Organizations typically store user data in many different places, often making it a challenge to get a complete view of all the data.
Among the myriad approaches for consolidating data is ingesting data into a data warehouse or data lake to bring different sources together. Startup K2View, based in Dallas and Tel Aviv, Israel, takes a different approach with its fabric platform that aims to unify all sources of data for a given user or entity. It's an approach that uses what the company calls micro-databases, in which each database includes all the data from different sources for the specific user.
On Aug. 11, K2View revealed that it raised $28 million to continue to build out and advance its technologies, which fit into a growing segment of the market commonly referred to as DataOps (Data Operations). In this Q&A, Achi Rotem, CEO and co-founder of K2View, discusses his views on DataOps and the challenges of data management at scale.
Why are you now raising money amid the disruption of the COVID-19 pandemic?
Achi Rotem: We didn't feel like we should take anyone's money before. We wanted to be absolutely sure there is a market and that we had reference-able customers that can say their business depends on the technology.
Regarding COVID, I think COVID helped us to be honest. Companies understand today better than ever how important it is to be able to move fast and change things quickly. With the architecture companies have today, where the data exists in hundreds of different applications, it's almost impossible to do.
I think now, they're coming to us and telling us that they want to provide a better experience to their customers. So I think, for us this pandemic, will help us long term. We have seen some delays on deals because customers have been a bit tighter on spending, but we did not have any cancellations.

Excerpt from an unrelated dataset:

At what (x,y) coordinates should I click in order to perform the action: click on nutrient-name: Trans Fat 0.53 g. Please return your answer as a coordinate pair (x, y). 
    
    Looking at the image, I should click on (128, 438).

How do you define DataOps?
Rotem: You need to be able to make data operational. That might sound simple, but it's not because today data is locked in specific technology and in a specific structure.
To make data operational and solve operational use cases, that's what DataOps is all about for us. With DataOps there is a huge opportunity to make all the data a company has operational for business use cases.

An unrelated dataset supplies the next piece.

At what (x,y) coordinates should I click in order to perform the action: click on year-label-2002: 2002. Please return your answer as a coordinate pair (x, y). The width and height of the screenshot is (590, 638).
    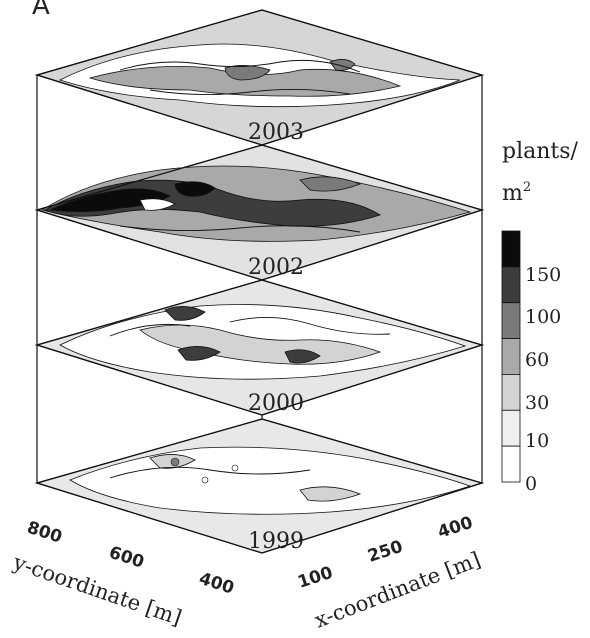
    Looking at the image, I should click on (276, 268).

What is the K2View "micro-database" approach to DataOps all about?
Rotem: If you put all the data you have in a single technology like a single database data warehouse or data lake, you will not be able to do what we do. We create what we call the micro-database, but it's essentially a data lake for every customer you have.
So, if our customer has more than 100 million customers of their own, we have more than 100 million micro-databases. It allows you to have all the data associated with a business entity -- we call it digital entities -- in real time. Data for each entity is stored in a separate micro-database for that single customer.

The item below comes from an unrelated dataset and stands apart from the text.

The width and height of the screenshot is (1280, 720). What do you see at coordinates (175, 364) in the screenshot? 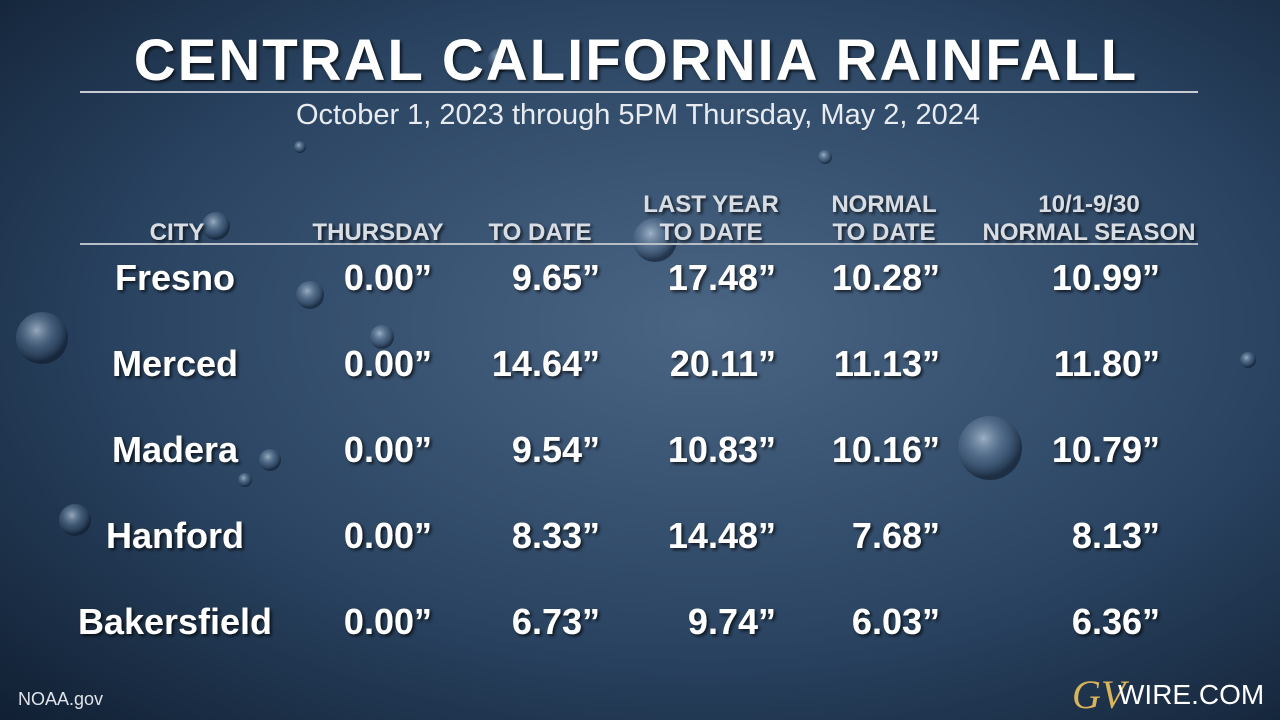
I see `city-name: Merced` at bounding box center [175, 364].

We keep the context of the data together so we can go to one place and have all the data and only the data of that one single customer. So, when I want to ask a question about a customer, I can put the entire micro-database in system memory.
It's a SQL database like any other RDBMS [Relational Database Management System] with tables and indexes and the things you expect from a regular database. But it's a database that can be created in RAM and stores the data of only one digital entity.
How does K2View ingest and connect to data in the DataOps pipeline?
Rotem: When you configure our technology, every object can be virtualized; it can be a copy of the data, or it can be hybrid of both.
For one of our customers in the U.S., we are sitting on top of 609 systems and we’re getting 5 billion updates per day in real time from them. We need every update from 609 systems in real time to be inserted into the micro-database of each one of their customers. The 609 systems are in different data centers, some of them are on different clouds. We could not just take an ELT [Extract, Load, Transform] to copy all the data as it will never work.
We have to completely rethink data synchronization and ETL and everything we've done is about looking at data from the point of view of the business entity.
Editor's note: This interview has been edited for clarity and conciseness.